• [DATASET CONTENT]:
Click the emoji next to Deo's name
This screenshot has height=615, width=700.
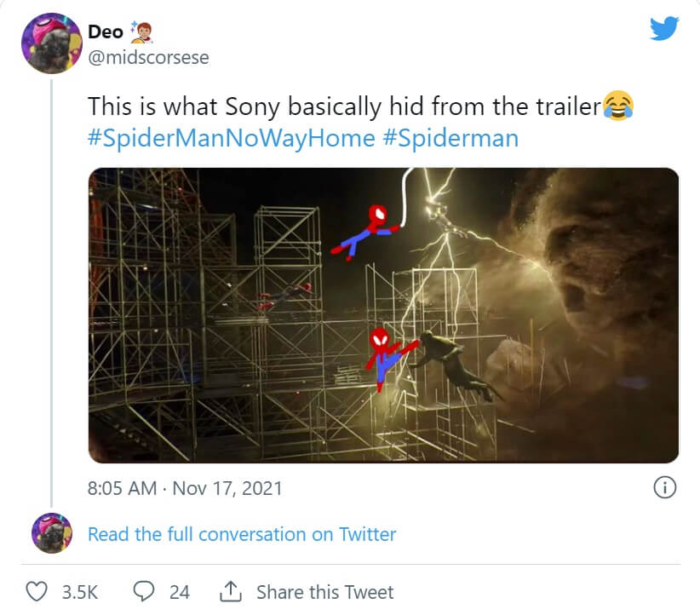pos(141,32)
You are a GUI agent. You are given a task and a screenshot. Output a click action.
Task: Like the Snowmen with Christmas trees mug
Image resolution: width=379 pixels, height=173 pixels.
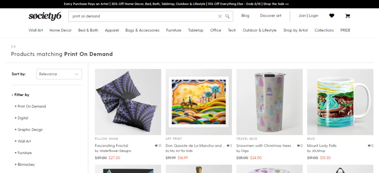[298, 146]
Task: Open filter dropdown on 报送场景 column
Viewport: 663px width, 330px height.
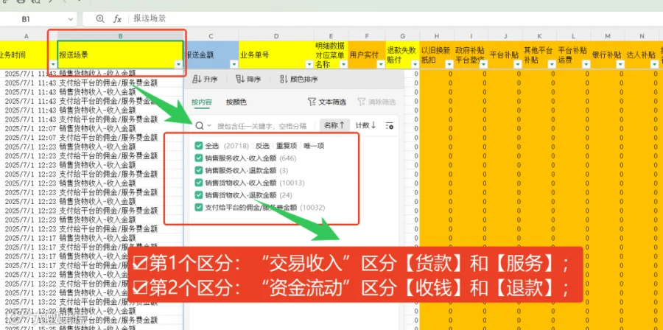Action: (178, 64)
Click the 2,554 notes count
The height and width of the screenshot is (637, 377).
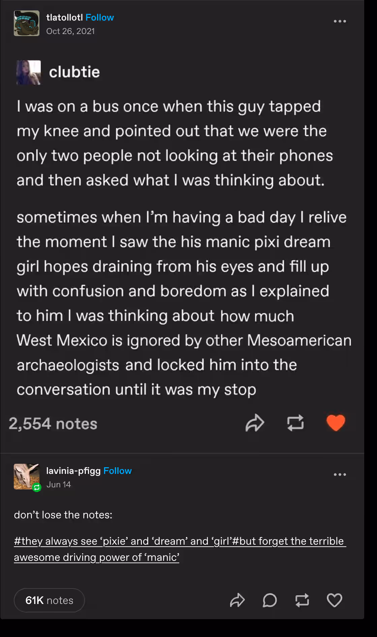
...
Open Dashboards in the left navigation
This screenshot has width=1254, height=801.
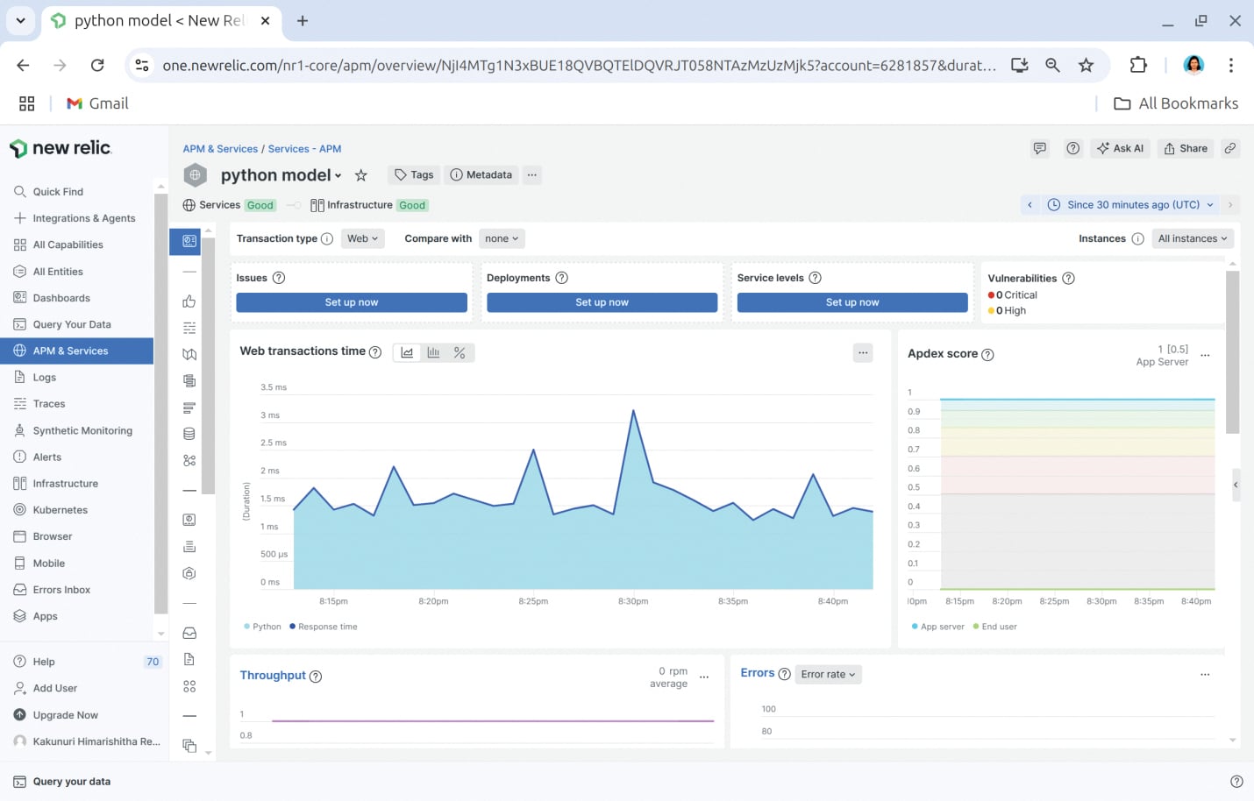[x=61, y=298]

• [TRY IT]: Using the data above, give again exactly the lines starting at the one holding "Task: Like the" and ending at the one holding "The height and", inclusive, and nothing more. Omit the pictures.

• [SOLUTION TO THIS PROBLEM]:
Task: Like the Snowmen with Christmas trees mug
Image resolution: width=379 pixels, height=173 pixels.
[298, 146]
Task: Open filter dropdown on 报送场景 column
Viewport: 663px width, 330px height.
Action: (178, 64)
Click the 2,554 notes count
The height and width of the screenshot is (637, 377).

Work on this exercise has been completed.